# Help with AI's



## secdrl (Sep 1, 2011)

Hey guys, couple questions. First, I want to stick with ONE AI during and  PCT. What do you guys recommend for this? I was thinking Novaldex??

Also, I am possibly considering a liquid AI. Do I have to keep those refrigerated? Thanks in advance for the help!


----------



## LightBearer (Sep 1, 2011)

nobody uses nolva for during cycle except to treat gyno
you need aromasin for both on and pct


----------



## gearin up (Sep 1, 2011)

nolva is a serm. Works differently than an ai. I agree that aromasin is an excellent choice.


----------



## gearin up (Sep 1, 2011)

oh refridgeration is not needed


----------



## secdrl (Sep 1, 2011)

Thanks guys. Is the aromasin only in liquid form? Or can I get it in orals or something comparable?


----------



## LightBearer (Sep 1, 2011)

its available in oral and liquid


----------



## Hell (Sep 2, 2011)

Aromasin and adex are the favorites.


----------



## pieguy (Sep 2, 2011)

Aromasin trumps adex in pct cause aromasin won't rebound as it permanently deactivates the estrogen. That's why we recommend it as the goto AI for both intra and pct.I recommend the research chem cause it's super affordable and usually just as good if you have a good source.


----------



## secdrl (Sep 2, 2011)

pieguy said:


> Aromasin trumps adex in pct cause aromasin won't rebound as it permanently deactivates the estrogen. That's why we recommend it as the goto AI for both intra and pct.I recommend the research chem cause it's super affordable and usually just as good if you have a good source.
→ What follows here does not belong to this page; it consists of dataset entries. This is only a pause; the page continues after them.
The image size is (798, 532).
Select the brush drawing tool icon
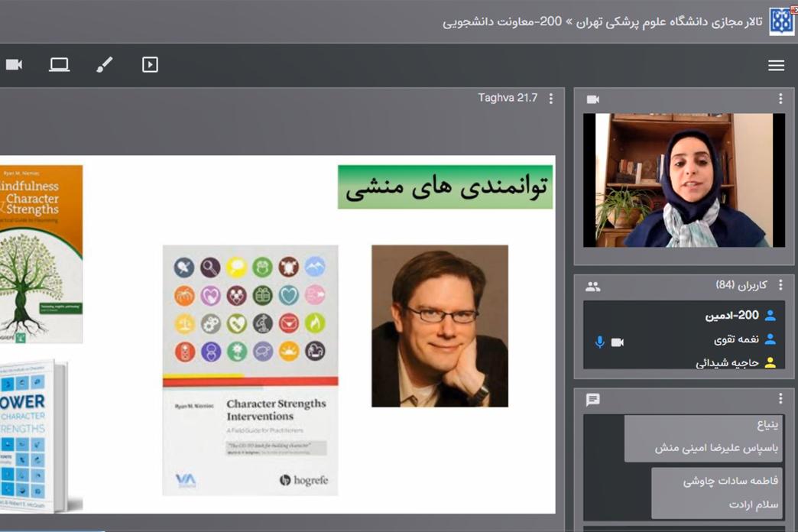(x=105, y=65)

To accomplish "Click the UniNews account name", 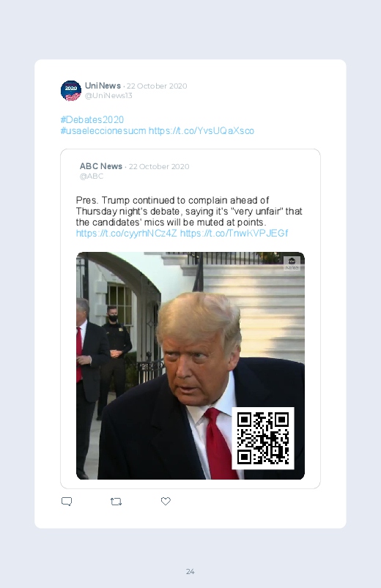I will point(103,86).
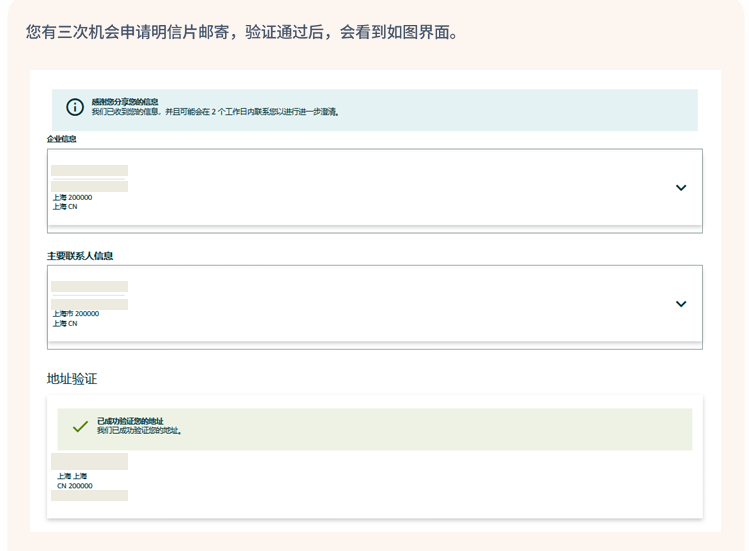Click the 企业信息 section label
749x551 pixels.
pyautogui.click(x=62, y=139)
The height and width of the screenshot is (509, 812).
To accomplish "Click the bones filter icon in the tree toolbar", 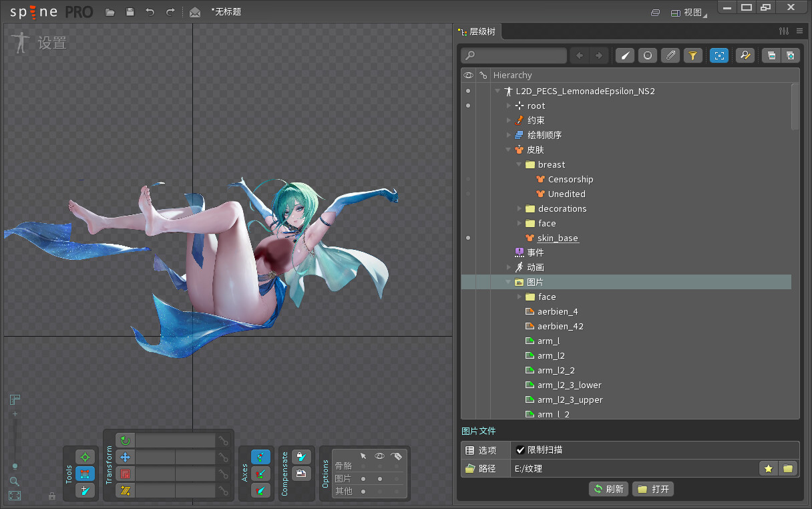I will (x=624, y=56).

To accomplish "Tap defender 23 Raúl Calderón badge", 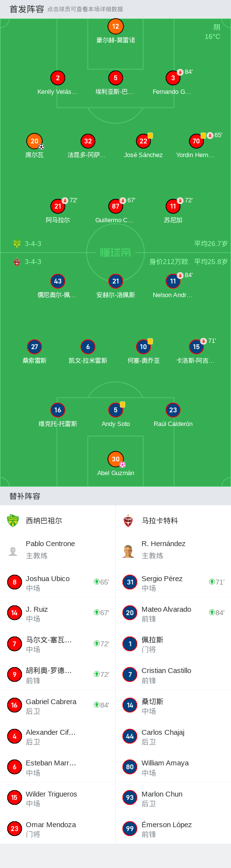I will coord(173,410).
Thanks bro! I picked tp some aromasin today! Appreciate the help.


----------



## carmineb (Sep 5, 2011)

I have a question on this.  Armasin prevents testosterone from aromatizing, it doesnt kill all estrogen.  Plus for pct it makes sense to deal with both estrogen issues  (imbalance from lower natural testosterone) and you need something to assist in kick starting testosterone product into full gear too.

So the question is, I have heard an AI for on cycle, a SSERM for PCT BECAUSE a serm will bind to estrogen, not kill it, thus giving the body time to reach homostatis again .  So you would use a AI like aromasin on cycle to avoid aromatizing and assist in keeping some of the estrogen in check so when you do go pct, there is less, then you go clomid or nolva or both to assist in getting LH active again and binding any excess estrogens temporarily.

Wehre is my understanding faulty?  just trying to understand this myself.  thanks


----------



## pieguy (Sep 5, 2011)

carmineb said:


> I have a question on this.  Armasin prevents testosterone from aromatizing, it doesnt kill all estrogen.  Plus for pct it makes sense to deal with both estrogen issues  (imbalance from lower natural testosterone) and you need something to assist in kick starting testosterone product into full gear too.
> 
> So the question is, I have heard an AI for on cycle, a SSERM for PCT BECAUSE a serm will bind to estrogen, not kill it, thus giving the body time to reach homostatis again .  So you would use a AI like aromasin on cycle to avoid aromatizing and assist in keeping some of the estrogen in check so when you do go pct, there is less, then you go clomid or nolva or both to assist in getting LH active again and binding any excess estrogens temporarily.
> 
> Wehre is my understanding faulty?  just trying to understand this myself.  thanks



I'm pretty sure your understanding is faulty. From what i've read on this board, aromasin permanently binds to the estrogen and deactivates the aromasin, therefore preventing it from ever reaching your receptors. Serms on the other hand bind to the receptor sites where estrogen would normally go to and instead, takes the estrogen's place. 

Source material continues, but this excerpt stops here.